[Saved data entries]:
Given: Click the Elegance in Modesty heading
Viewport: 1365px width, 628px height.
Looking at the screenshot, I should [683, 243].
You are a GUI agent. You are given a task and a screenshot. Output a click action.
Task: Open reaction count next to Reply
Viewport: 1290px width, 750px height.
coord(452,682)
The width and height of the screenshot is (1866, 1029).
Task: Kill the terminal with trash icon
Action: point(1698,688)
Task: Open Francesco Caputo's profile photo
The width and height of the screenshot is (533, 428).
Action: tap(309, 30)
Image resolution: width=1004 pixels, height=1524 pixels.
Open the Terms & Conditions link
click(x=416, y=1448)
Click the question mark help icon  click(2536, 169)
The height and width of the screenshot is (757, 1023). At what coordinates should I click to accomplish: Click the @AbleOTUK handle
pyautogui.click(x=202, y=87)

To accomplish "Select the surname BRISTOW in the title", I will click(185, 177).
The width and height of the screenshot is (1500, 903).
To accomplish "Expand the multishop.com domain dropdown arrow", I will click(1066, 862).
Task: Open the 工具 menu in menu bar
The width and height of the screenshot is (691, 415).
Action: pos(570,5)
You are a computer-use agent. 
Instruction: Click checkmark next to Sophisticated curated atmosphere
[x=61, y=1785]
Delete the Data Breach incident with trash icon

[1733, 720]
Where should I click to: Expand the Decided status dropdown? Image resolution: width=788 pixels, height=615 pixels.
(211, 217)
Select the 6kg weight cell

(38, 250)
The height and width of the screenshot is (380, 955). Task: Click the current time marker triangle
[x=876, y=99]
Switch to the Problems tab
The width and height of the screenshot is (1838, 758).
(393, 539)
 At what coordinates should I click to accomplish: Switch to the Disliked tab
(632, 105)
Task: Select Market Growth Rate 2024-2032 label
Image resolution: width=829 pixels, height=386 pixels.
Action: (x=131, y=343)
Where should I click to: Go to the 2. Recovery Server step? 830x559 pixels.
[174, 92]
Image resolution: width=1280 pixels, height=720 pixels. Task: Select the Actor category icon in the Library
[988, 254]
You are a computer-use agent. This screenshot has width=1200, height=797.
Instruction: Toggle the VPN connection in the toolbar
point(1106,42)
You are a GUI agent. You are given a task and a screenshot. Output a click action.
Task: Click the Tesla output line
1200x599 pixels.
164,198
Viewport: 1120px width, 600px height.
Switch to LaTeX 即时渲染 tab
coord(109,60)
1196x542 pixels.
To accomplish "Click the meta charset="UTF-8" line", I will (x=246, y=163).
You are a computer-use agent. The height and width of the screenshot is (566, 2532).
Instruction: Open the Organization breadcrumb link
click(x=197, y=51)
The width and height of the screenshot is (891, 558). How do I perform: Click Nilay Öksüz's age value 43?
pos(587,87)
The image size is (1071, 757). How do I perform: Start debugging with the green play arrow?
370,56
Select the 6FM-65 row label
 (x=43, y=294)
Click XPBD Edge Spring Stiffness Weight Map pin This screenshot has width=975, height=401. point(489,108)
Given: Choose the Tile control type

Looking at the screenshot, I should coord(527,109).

[Activity]:
Print, from the entries above, the line with "Task: Click the Tesla output line", the line with "Click XPBD Edge" and all lines between them, exactly and with nothing else.

[Answer area]:
Task: Click the Tesla output line
1200x599 pixels.
164,198
Viewport: 1120px width, 600px height.
Switch to LaTeX 即时渲染 tab
coord(109,60)
1196x542 pixels.
To accomplish "Click the meta charset="UTF-8" line", I will (x=246, y=163).
You are a computer-use agent. The height and width of the screenshot is (566, 2532).
Instruction: Open the Organization breadcrumb link
click(x=197, y=51)
The width and height of the screenshot is (891, 558). How do I perform: Click Nilay Öksüz's age value 43?
pos(587,87)
The image size is (1071, 757). How do I perform: Start debugging with the green play arrow?
370,56
Select the 6FM-65 row label
 (x=43, y=294)
Click XPBD Edge Spring Stiffness Weight Map pin This screenshot has width=975, height=401. point(489,108)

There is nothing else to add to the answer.